Sie erinnert sich: „Als ich vor 27 Jahren anfing, für mehr Umweltschutz zu werben, hieß es: Wenn Sie kommen, kostet uns das nur Geld …“ Inzwischen ist umweltschonende Produktion in den meisten Betrieben fest verwurzelt – nicht zuletzt, weil sie sogar Geld sparen kann.
Wenn man sie denn richtig betreibt. „Statt nachträglich Wasser und Abluft teuer zu reinigen, setzt man heute darauf, so viel wie möglich an Emissionen zu vermeiden – oder sie klug zu nutzen“, so Kohla. Produktionsintegrierter Umweltschutz heißt das in der Fachsprache.

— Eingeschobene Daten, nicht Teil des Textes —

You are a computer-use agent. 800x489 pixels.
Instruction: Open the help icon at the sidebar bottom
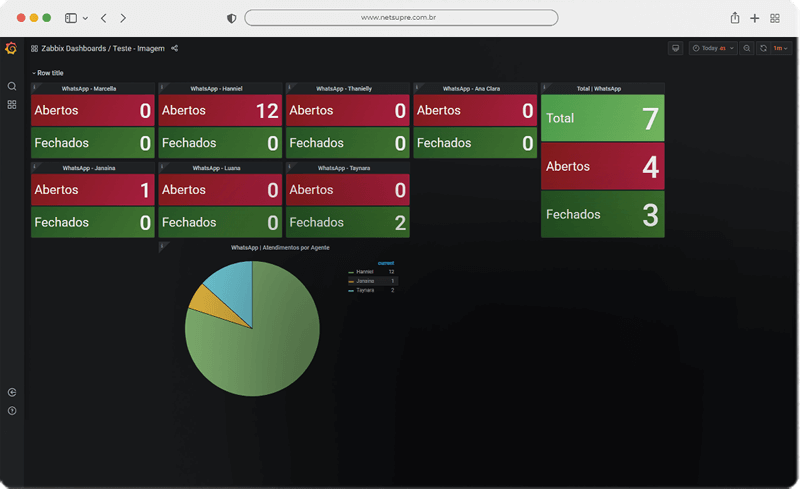pyautogui.click(x=12, y=411)
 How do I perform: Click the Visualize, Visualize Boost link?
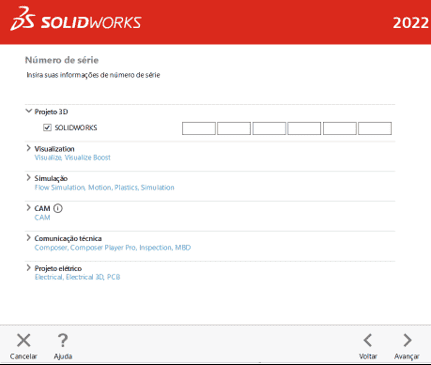72,157
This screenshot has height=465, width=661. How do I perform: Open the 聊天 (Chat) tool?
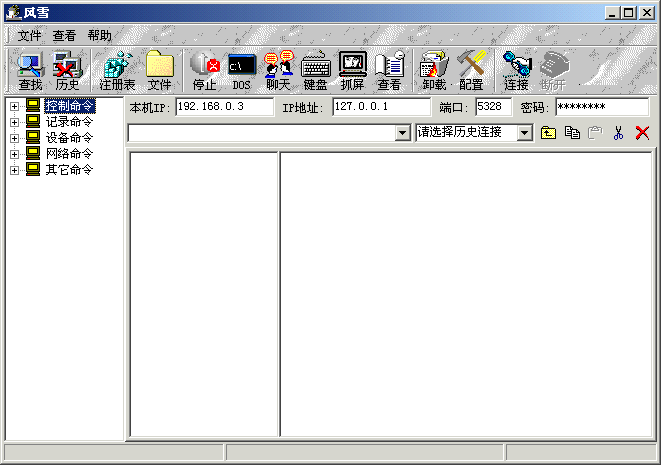279,71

Und das Konzept funktioniert. Zum Beispiel bei der Bierbaum-Gruppe in Borken, Hersteller von Bettwaren und Reinigungstüchern. „Ein Drittel der Primärenergie konnten wir einsparen, weil der Strom selbst erzeugt und die Abwärme hieraus komplett, auch im Sommer, verwendet wird“, sagt Firmenchef Jan-Frederic Bierbaum. 90 Prozent des benötigten Stroms produziert Bierbaum im eigenen Blockheizkraftwerk. Und in der Druckerei sind Verfahrensgänge so zusammengefasst, dass alle Restfarben, statt im Abwasser zu landen, in einer vollautomatischen Farbküche neu vermischt werden.

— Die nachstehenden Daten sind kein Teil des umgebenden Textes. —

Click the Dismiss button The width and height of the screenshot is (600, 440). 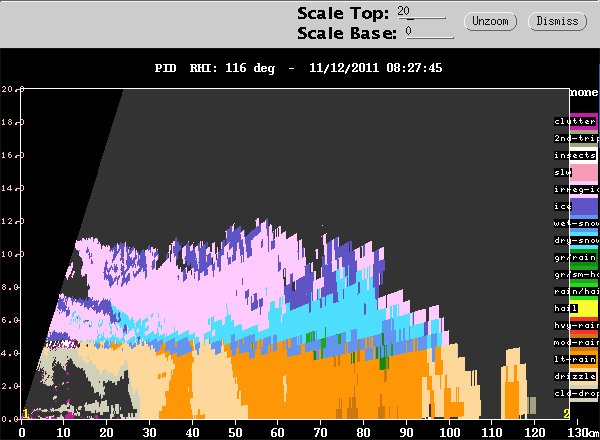(x=557, y=21)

„In den vergangenen Jahren hat sich immens viel getan“, sagt auch Johannes Dowe, Geschäftsführer beim Borkener Heimtextilien-Hersteller Wülfing. Das vollstufige Unternehmen nutzt die Abwärme der Produktion und die Energie des firmeneigenen Heizkraftwerks, um sein Prozesswasser auf 95 Grad zu erhitzen. Dowe: „Da sind wir komplett unabhängig.“
Weniger Chemikalien in den Rezepturen
Energieverbrauch und Emissionen haben die Borkener weiter reduziert, weil in allen Anlagen mittlerweile statt energiefressender Drehstrommotoren sparsame frequenzgesteuerte Varianten stecken.

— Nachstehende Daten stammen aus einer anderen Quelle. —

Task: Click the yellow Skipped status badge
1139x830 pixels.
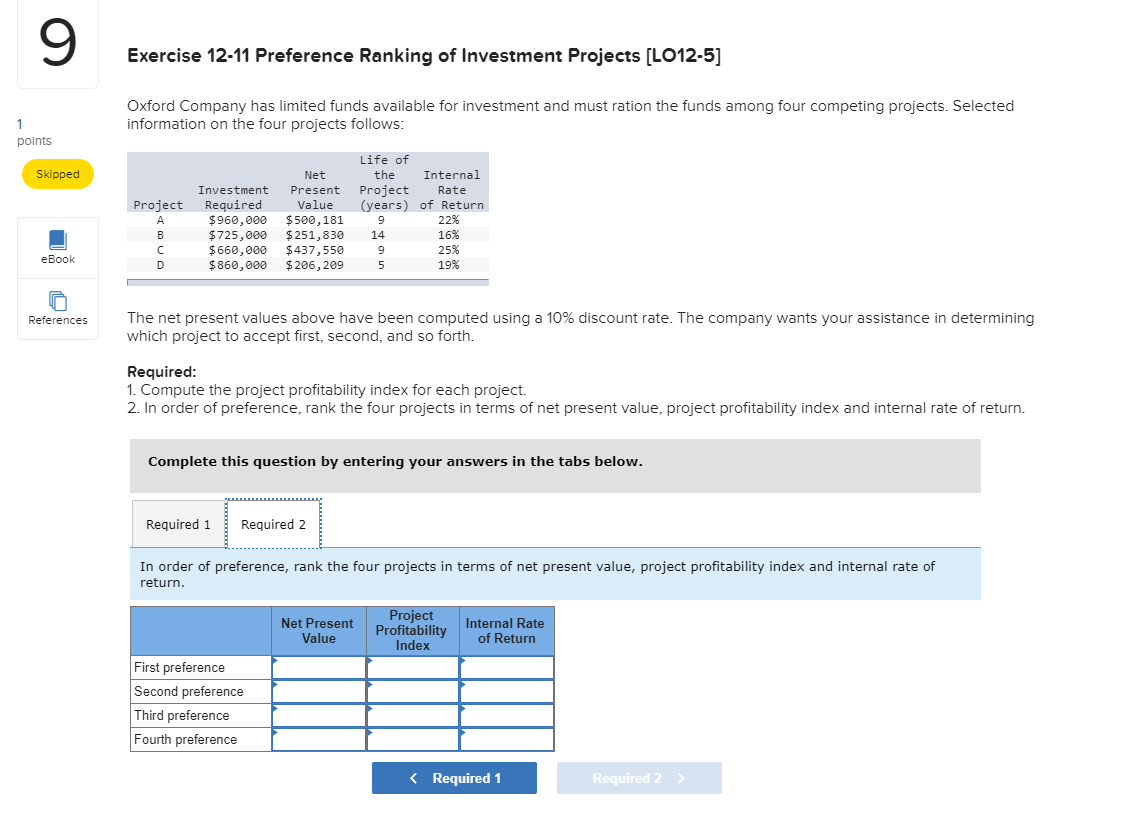Action: (57, 173)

Funktionieren kann das alles noch besser, wenn alle an einem Strang ziehen. Da sind besonders die Lieferanten von Chemikalien gefragt. „Alle Rezepte werden ständig optimiert“, so Bierbaum. Dahinter steckt die Initiative ZDHC – frei übersetzt aus dem Englischen steht das Kürzel für: null Emissionen gefährlicher Stoffe. Für elf Stoffgruppen sind Restkonzentrationen von Schadstoffen festgelegt worden, die nicht überschritten werden dürfen. Ziel: Die Textilproduktion soll mit noch weniger Chemikalien auskommen. Auch Bierbaum und Wülfing sind in der Initiative dabei.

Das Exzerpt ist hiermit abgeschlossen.